(GIVEN PASSAGE begins)

Python Feature Request: Explicit variable declarations
samjnaa at gmail.com
Sun Apr 15 05:50:08 CEST 2007
On Apr 14, 3:56 pm, "Martin v. Löwis" <mar... at v.loewis.de> wrote:
> for prior discussion. The request is sane, but is also incomplete: there
> is no syntax suggested for the actual declarations of local variables,
> and no discussion whether this is meant to apply to local variables
> only, or also to global variables and object attributes.
I suggest that the C syntax be followed:
int a, b, c
a = "foo" should raise a TypeError
But as has been pointed out in the intervening messages which are
slightly OT, the line int a, b, c should mean:
"a, b and c are meant to be labels of integer objects so don't allow
them to be labels of other kinds of objects without redeclaration",
and NOT the following:
"create three memory spaces for integers with labels a, b and c"
as it would be in C. This ensures that Python's behaviour of:
>>> a = 2
>>> b = a
>>> a is b
continues even after int a, b. If the C meaning were taken, a is b
would never be True.
I do not see why this cannot be applicable to global variables also.
When explicit type declarations is enabled, no label can be used
implicitly for an object unless it has been declared that that label
is meant for that kind of object. If that label is reassigned to an
object of a different type, a TypeError should be raised. If a label
that has not been declared is used for an object, a
VariableNotDeclaredError should be raised.
This can be used for object attributes also. When a programmer creates
a class, he would be expected to type-declare the members.
This also means that function arguments and return values should be
def bool printNameAndAge ( str name, int age ) :
This option should be set for each source file. Otherwise it will
raise errors in modules which were written without type declaration
(and maybe in modules written in C too ??).
I realize this may be a big thing to include in a language which has
been traditionally dynamically-typed, but it can ease transitions to
lower-level languages like C, especially since one of the most
important uses of Python is learning programming. It is also useful to
pure Python programmers as said above for error-catching.

(GIVEN PASSAGE ends)
(RECORD EXTRACTS begins)

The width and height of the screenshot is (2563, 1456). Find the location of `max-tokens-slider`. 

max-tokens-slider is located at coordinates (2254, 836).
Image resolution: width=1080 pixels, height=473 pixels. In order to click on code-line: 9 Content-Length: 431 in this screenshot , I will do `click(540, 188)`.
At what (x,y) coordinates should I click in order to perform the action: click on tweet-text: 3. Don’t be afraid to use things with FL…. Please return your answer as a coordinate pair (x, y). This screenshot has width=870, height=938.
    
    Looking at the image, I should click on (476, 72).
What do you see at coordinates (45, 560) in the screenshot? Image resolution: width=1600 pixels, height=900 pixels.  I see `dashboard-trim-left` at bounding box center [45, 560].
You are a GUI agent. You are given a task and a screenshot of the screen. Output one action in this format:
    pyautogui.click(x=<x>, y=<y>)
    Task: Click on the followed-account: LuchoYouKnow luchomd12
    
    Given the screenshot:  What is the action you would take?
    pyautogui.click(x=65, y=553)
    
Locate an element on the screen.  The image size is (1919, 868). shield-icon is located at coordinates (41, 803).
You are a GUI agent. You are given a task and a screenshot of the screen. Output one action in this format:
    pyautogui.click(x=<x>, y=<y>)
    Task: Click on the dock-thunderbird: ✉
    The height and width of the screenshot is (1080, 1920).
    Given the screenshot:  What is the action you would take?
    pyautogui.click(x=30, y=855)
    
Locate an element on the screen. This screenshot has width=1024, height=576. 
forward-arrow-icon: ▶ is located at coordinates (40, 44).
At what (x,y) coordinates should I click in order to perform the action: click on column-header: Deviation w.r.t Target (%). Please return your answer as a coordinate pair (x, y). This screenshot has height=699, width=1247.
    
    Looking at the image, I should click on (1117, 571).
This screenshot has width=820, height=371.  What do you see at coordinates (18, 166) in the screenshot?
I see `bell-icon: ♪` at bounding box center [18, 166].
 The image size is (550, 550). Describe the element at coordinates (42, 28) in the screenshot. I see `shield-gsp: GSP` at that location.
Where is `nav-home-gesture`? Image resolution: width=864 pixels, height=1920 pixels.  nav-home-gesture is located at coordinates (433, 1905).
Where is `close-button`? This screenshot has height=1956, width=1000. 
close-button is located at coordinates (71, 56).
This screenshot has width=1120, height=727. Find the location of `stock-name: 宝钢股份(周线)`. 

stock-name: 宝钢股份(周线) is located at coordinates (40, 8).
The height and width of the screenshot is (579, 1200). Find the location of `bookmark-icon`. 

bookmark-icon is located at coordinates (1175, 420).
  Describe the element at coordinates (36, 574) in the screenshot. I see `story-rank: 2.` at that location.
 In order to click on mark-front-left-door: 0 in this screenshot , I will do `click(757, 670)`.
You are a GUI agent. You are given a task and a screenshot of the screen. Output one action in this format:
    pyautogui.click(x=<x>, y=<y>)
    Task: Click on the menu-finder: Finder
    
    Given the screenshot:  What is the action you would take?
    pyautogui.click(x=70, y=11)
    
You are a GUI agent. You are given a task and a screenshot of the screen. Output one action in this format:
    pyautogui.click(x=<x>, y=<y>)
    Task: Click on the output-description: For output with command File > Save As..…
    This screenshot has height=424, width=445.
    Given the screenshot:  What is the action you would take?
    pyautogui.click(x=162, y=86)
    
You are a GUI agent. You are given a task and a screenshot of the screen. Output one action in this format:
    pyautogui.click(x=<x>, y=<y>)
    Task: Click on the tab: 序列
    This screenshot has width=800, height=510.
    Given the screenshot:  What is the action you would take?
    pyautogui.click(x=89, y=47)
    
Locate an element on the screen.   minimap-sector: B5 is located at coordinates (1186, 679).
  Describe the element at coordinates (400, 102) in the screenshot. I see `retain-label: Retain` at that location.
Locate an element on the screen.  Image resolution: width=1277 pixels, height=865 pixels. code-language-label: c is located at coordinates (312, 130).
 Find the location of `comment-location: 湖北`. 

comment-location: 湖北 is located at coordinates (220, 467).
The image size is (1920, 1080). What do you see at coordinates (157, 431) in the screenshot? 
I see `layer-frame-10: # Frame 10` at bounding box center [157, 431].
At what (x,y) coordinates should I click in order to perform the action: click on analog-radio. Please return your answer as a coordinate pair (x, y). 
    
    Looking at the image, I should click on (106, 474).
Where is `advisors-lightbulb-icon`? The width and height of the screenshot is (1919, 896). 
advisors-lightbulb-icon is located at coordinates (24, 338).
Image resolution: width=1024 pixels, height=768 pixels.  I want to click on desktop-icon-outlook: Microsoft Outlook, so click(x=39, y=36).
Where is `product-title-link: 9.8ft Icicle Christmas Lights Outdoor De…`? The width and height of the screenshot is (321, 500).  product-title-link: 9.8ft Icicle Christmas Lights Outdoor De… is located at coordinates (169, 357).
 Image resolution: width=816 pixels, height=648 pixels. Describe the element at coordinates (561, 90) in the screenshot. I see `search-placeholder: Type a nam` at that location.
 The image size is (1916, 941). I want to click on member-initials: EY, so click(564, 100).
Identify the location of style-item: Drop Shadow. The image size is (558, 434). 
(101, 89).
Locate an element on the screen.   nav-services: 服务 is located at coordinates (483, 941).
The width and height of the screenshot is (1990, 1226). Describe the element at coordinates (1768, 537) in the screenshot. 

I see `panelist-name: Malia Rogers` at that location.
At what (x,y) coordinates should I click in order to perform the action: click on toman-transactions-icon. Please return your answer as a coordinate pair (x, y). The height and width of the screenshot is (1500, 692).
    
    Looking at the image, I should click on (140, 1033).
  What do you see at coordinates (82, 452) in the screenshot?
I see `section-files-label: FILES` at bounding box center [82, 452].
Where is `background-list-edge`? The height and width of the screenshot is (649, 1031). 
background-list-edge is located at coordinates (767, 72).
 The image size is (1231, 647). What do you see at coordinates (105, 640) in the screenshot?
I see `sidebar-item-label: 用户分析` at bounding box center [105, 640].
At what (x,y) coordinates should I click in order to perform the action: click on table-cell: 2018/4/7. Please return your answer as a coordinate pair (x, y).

(RECORD EXTRACTS ends)

__ASSIGNMENT__
In the feature request on explicit variable declarations, what error should be raised when a label that has not been declared is used for an object?

__ANSWER SECTION__
A VariableNotDeclaredError